The Embryo Project and digitalHPS

However, although the Embryo Project partnership with the ASU library has been fruitful and productive (and has involved a substantial amount of in-kind contributions to the NSF funded Embryo Project), it has also become clear that in this digital age no single institution, let alone a single library or even just two libraries collaborating together, will be able to solve every problem. Technological needs are often very specific and thus require specific sets of skills. Moreover, limited person-power and funds within those service institutions further limit how much time can be spent on any single project.

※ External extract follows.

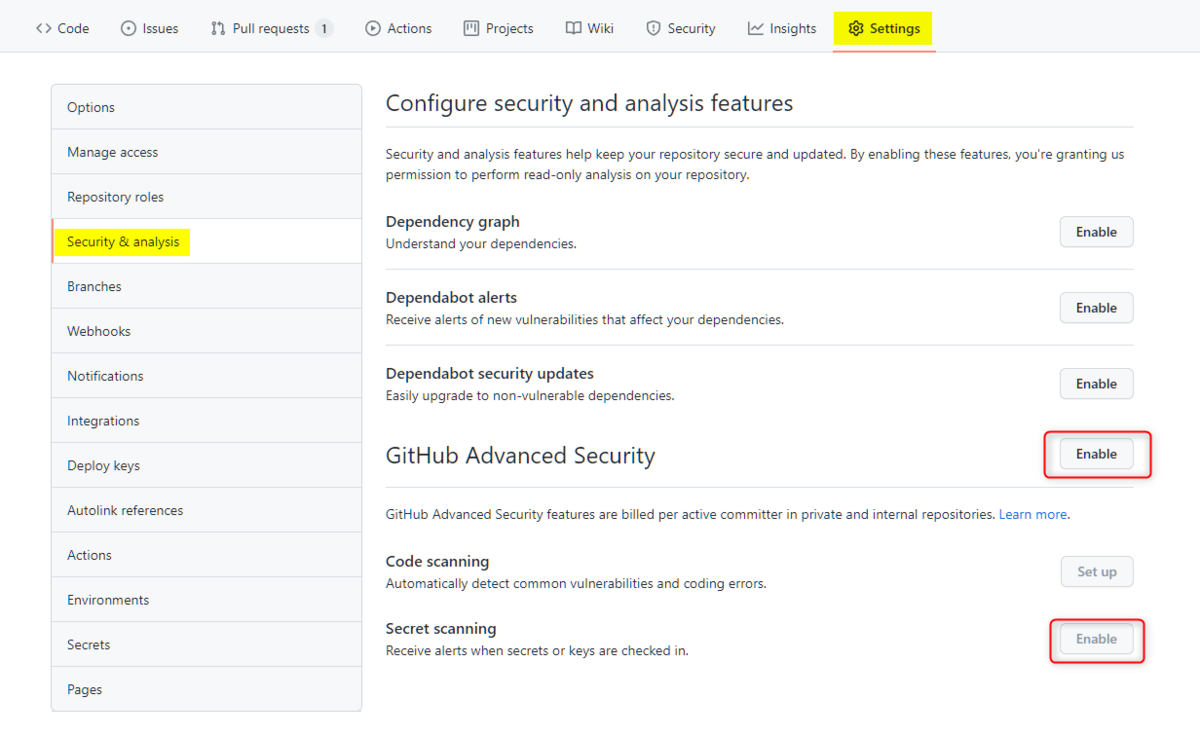Click the Projects board icon
Viewport: 1200px width, 736px height.
coord(472,28)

Therefore the development of a cyberinfrastructure for the science studies community will have to follow the same distributed approach it will ultimately enable. But, even though the only way to make substantial and sustainable progress is through an organized community efforts, something the Embryo Project team has been organizing with the support of NSF, this approach also requires that we train a small number of interdisciplinary experts who not only understand the opportunities and constraints from both a scholarly and an informatics perspective, but who can also organize and lead interdisciplinary teams of informatics experts and scholars working on these challenges. Therefore we propose that as part of this professional development grant for Yamashita that he spends an academic year training with two informatics teams at the Marine Biological Laboratory (MBL) in Woods Hole, Massachusetts and at the Max Planck Institute for the History of Science (MPI) in Berlin, Germany in order to become the kind of skilled expert and leader in the development of a cyberinfrastructure for the science studies communities.